I'm not holding my breath on this one, I am pleased that people are talking about MS. Like Cancer, it's name can strike fear into people. Education and awareness is key. I'd really like to see something done about MS patients in their 30s who are stuck in old age homes as there is no where else to put them.

Oh, and with regards to both the stem cell & the cervical venous options: my MS would have to get a lot worse for me to even consider such treatments.
posted by goshling at 6:56 AM on February 11, 2010 [2 favorites]


Sent this to a friend.

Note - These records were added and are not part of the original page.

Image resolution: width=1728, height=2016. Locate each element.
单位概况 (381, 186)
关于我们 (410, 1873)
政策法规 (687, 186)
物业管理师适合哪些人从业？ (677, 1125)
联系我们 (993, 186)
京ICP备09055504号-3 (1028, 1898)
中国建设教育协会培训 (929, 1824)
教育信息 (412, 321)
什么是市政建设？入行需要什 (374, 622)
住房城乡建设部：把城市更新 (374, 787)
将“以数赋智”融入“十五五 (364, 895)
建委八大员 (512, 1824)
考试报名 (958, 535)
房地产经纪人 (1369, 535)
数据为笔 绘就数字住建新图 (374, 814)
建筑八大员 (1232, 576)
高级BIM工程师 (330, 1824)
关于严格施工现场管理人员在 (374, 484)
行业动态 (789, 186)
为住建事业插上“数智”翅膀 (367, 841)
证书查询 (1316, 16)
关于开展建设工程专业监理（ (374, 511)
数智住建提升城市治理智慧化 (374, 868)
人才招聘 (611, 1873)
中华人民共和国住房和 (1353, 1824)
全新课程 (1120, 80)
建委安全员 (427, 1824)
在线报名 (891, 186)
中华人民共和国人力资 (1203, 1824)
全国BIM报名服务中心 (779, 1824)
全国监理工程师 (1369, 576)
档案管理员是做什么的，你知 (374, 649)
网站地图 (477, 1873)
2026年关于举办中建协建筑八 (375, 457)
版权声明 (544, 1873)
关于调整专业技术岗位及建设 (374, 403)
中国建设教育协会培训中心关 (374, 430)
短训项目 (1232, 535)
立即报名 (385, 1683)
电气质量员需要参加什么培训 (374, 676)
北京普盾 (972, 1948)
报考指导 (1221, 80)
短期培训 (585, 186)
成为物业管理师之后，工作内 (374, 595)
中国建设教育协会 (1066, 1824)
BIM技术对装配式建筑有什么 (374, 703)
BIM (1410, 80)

We're close enough to Buffalo to make going to UB feasible.
posted by tommasz at 9:10 AM on February 11, 2010


follow-up from a MeFite who would prefer to remain anonymous
I'm asking the mods to post this for me anonymously because I'm an owner of a vendor to several MS treatment companies, and it could get my company fired from one or more of them for commenting publicly and positively about their competitor's products. What I say below, however, is all publicly available information.

Justinian writes:
Shame about the whole 1% of KILLING YOU BY EATING YOUR BRAIN thing.

I initially read this as dramatic exaggeration, but the number is so far off, it's really not helpful.

1% is orders of magnitude larger than the risk of presenting with PML on Tysabri, let alone dying from it.

The likelihood of suffering from from PML on Tysabri is around 1.2 in 10000 in the first year on drug, and is around 1 in 1000 after 2 years on drug.

There are currently over 48k patients taking Tysabri, and have been 31 total reported PML cases, with a total of four deaths.

31/48000 is .00065 or .065%

4/48000 is .00008, or .008%.

PML is terrible, but Biogen Idec maintains something they call the TOUCH program, which follows patients on drug extremely closely. Since it's an infusion and can only be administered in infusion centers, TOUCH is pretty effective in finding PML, and when they do, they immediately get these patients off drug and get as much of the drug out of them as they can with treatments like Plasmapheresis

If anyone asks me any follow up questions, I'll make a sockpuppet account, but I felt that Justinian's statistic was so far off the mark that it had to be spoken to immediately.

posted by jessamyn (staff) at 9:04 PM on February 12, 2010 [2 favorites]


It is disturbing how a new discovery (correlative or causitive or whatever) brings up so much sarcasm. My admittedly light readings on the subject don't see any OMG Cure!! kinds of stuff. Simply the fascinating discovery that a great percentage of sufferers have this marker, and the wonder and excitement that this might lead to a cure, or at least a path toward prevention. Why the sour grapes?
posted by gjc at 7:28 AM on February 15, 2010


The most egregious OMG Cure stuff was in the original fpp on the subject, which began by saying "A quiet revolution is taking place in the multiple sclerosis community.".

When I saw that fpp last July, my heart leapt. As someone with MS, I was very excited about the prospect of a breakthrough in the understanding and treatment of the disease. I trust MeFi posters of, well, filtering. As HuronBob said, "when I see something like this on the blue, I read it with the knowledge that you folks are GOOD at finding, vetting, and sharing."

Unfortunately, that wasn't done in this case. Last July I spent a bunch of time trying to see what the big deal was. What I found was some early stage research, and some BBS postings by desperate people sharing anecdotes about undergoing a serious surgical procedure with unproven results.

Maybe I just didn't dig deeply enough, but as far as I could tell, the links from that FPP just utterly failed to back up the hype of the post text. After getting my hopes up, I was left deflated and angry.

I don't think I commented at the time. But when I say the talking-up of this non-story continue on MetaTalk, my anger came out. This thread links to a story in a local paper about a researcher discussing some unpublished results of a study that hasn't yet been completed. This is a disservice to people who have MS. It is worse than a waste of time.

MetaFilter is about filtering, and sometimes that means heaping sarcasm and disdain on topics that deserve it.